Generative AI isn’t just a fun trend, it’s a powerful and proven marketing tool that can help companies increase revenue even during times of economic uncertainty. Recently, Persado Co-Founder and COO Assaf Baciu joined Deborah Weinswig, CEO and Founder of Coresight Research, to discuss retail challenges, the problem of digital noise, and how AI-generated personalized marketing can help businesses win the holiday season (and any season for that matter).
Here are the biggest takeaways from their conversation:
Retailers face macro and secular headwinds in 2023
2022 was a challenging year for businesses as they faced inflation and persistent supply chain issues, among other external factors. As we look to 2023, companies can expect more headwinds in the form of:
- Rising customer acquisition costs: A spike in the cost and decrease in effectiveness of social advertising are driving higher acquisition costs.
- Uncertain macro environment: High inflationary pressure will remain while the U.S. savings rate of 2.3 percent is the lowest since 2005—both could hamper consumer spending.
- Impending death of third-party cookies: Tighter privacy restrictions on consumer data will make it harder for retailers to provide customers with a tailored experience.
Retailers should prepare for a more volatile retail environment and a more cost-conscious customer heading into 2023. As the cost of incremental revenue rises, retailers must act to maintain growth in top and bottom line numbers.
Based on the retailers he’s working with at Persado, Assaf says he has noticed consumers re-evaluating their priorities. For example, items in online shopping carts sit there longer. E-commerce stores are also seeing slightly decreased average order values. And they’re experiencing fewer conversions (completed sales) than expected, which is likely to persist into 2023.
Personalized language can help retailers stand out amid the noise
During the pandemic, companies accelerated their efforts in using digital channels to reach customers. This, combined with the rise in popularity of e-commerce and of language generation technology, has created more “digital noise.”

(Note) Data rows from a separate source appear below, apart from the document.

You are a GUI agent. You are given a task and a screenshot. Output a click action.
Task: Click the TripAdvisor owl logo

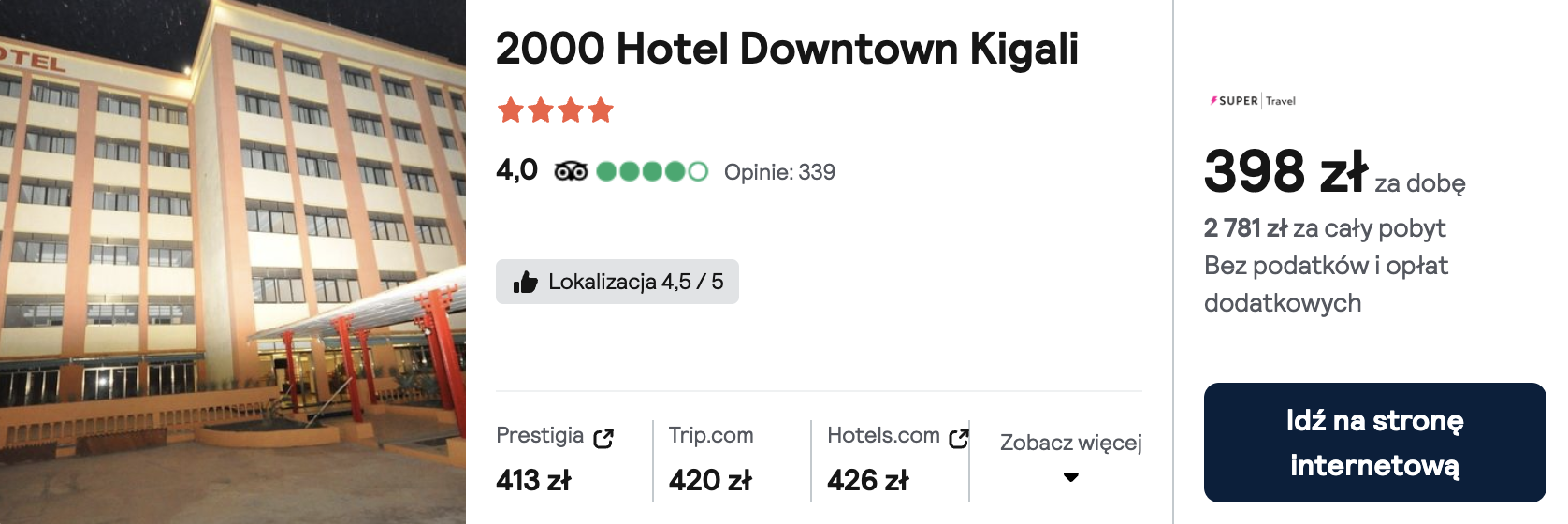(x=571, y=171)
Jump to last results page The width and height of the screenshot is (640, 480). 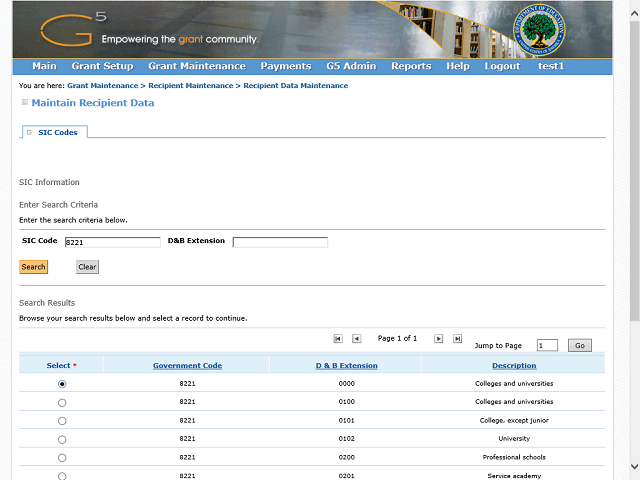point(457,339)
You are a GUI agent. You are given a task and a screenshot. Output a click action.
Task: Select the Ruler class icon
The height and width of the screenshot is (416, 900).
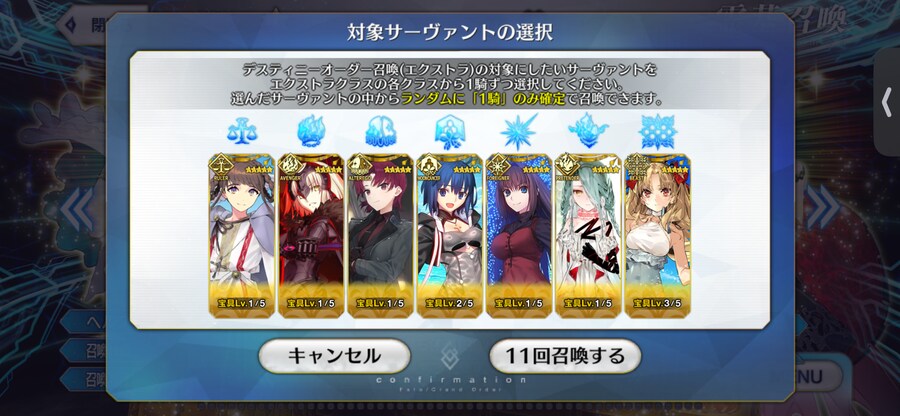coord(242,131)
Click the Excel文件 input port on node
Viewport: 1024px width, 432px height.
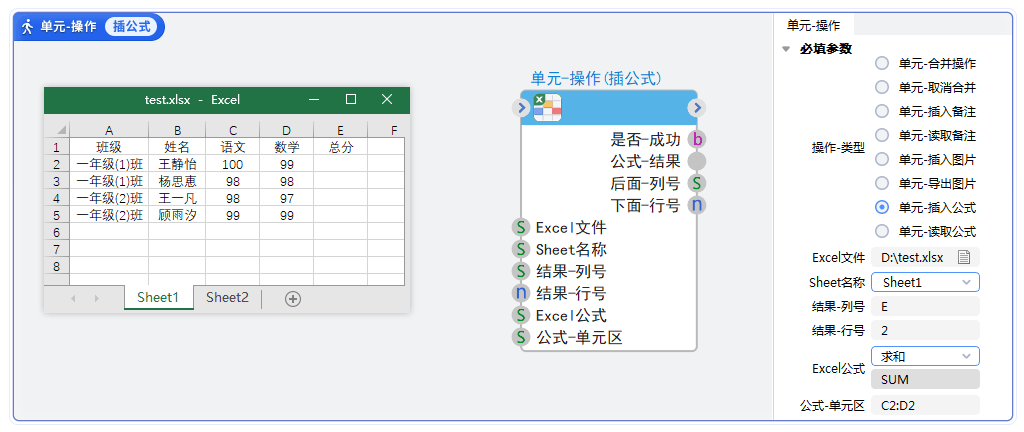point(521,228)
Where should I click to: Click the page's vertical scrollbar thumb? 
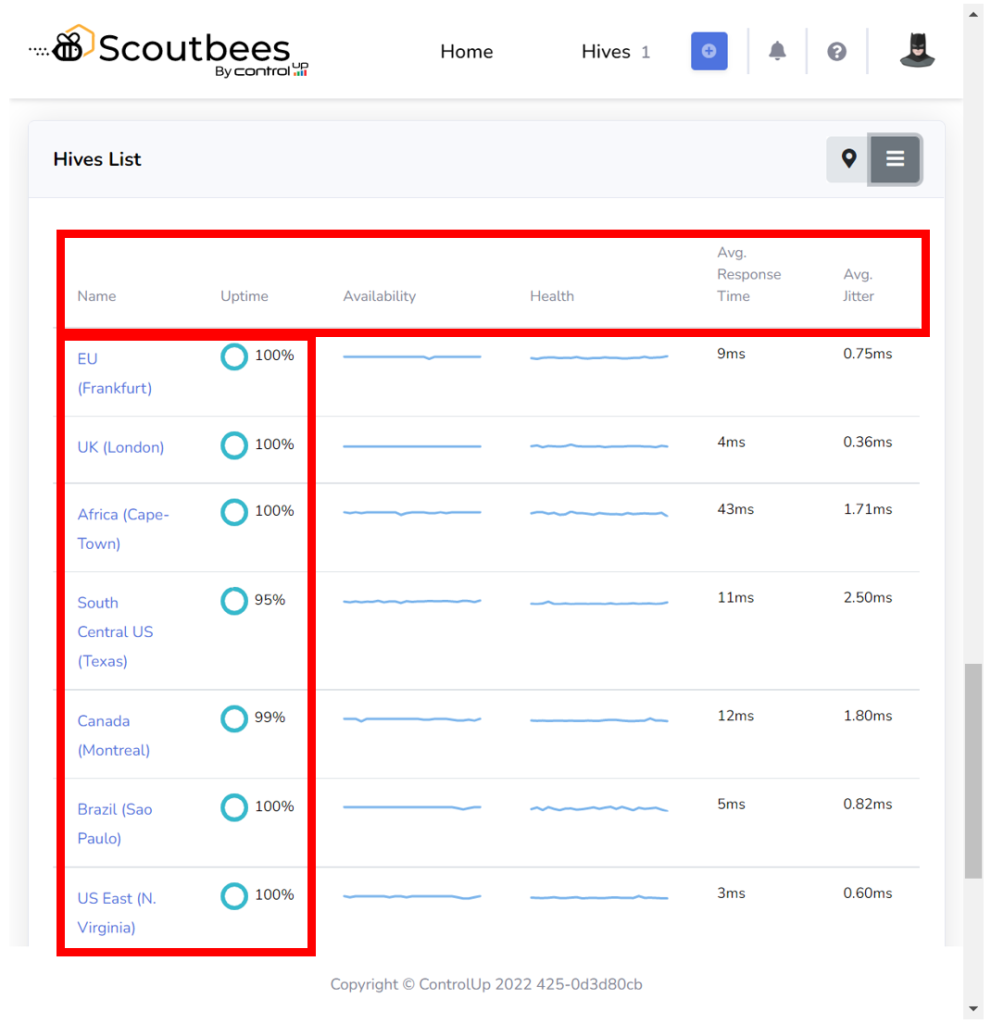(x=973, y=770)
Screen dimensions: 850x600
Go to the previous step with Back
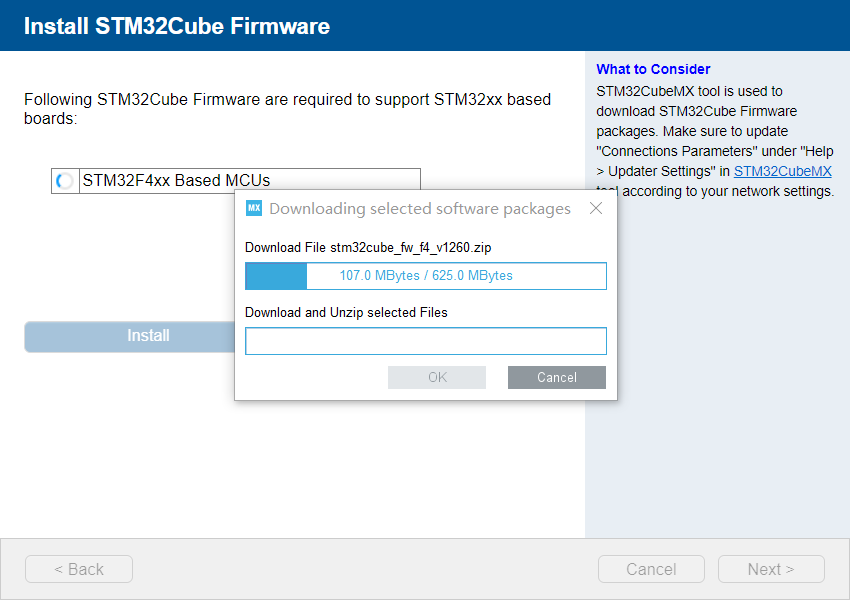pyautogui.click(x=79, y=569)
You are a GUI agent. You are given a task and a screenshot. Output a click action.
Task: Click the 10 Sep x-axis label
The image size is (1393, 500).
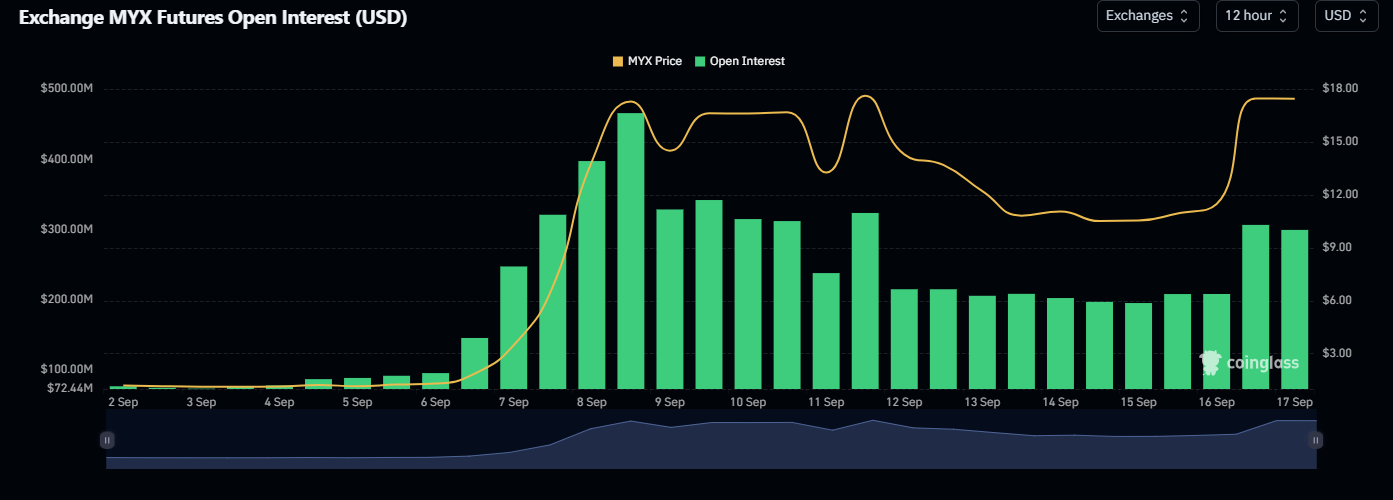click(748, 402)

To cut through the static, brands need to leverage AI-generated personalized marketing language—that is, messaging that is relevant and delivered in a way the customer prefers. Take Amazon, for example. The tech giant is a pioneer in relevancy, using past customer behaviors and order history on the website to make personalized recommendations. However, a relevant product recommendation is just the first step. To make sure recommendations truly land and lead to conversions, brands must also speak to customers as if they know them personally.
AI-generated marketing can help retailers drive better personalization and business impact
Personalization is a well known tactic for driving business impact. Global marketers cite personalization as having a direct and growing effect on driving customer engagement and revenue. Still, they fail to consistently deliver personalized experiences. Why? According to Assaf, many businesses actually invest in modeling or data.
“Consumers don’t experience data,” he says. “they experience content.”
Also, brands have a habit of mixing relevant, personalized content with irrelevant, non-personalized content. Doing so muddies the overall messaging with the customer, leading to subpar returns on the investment in personalization.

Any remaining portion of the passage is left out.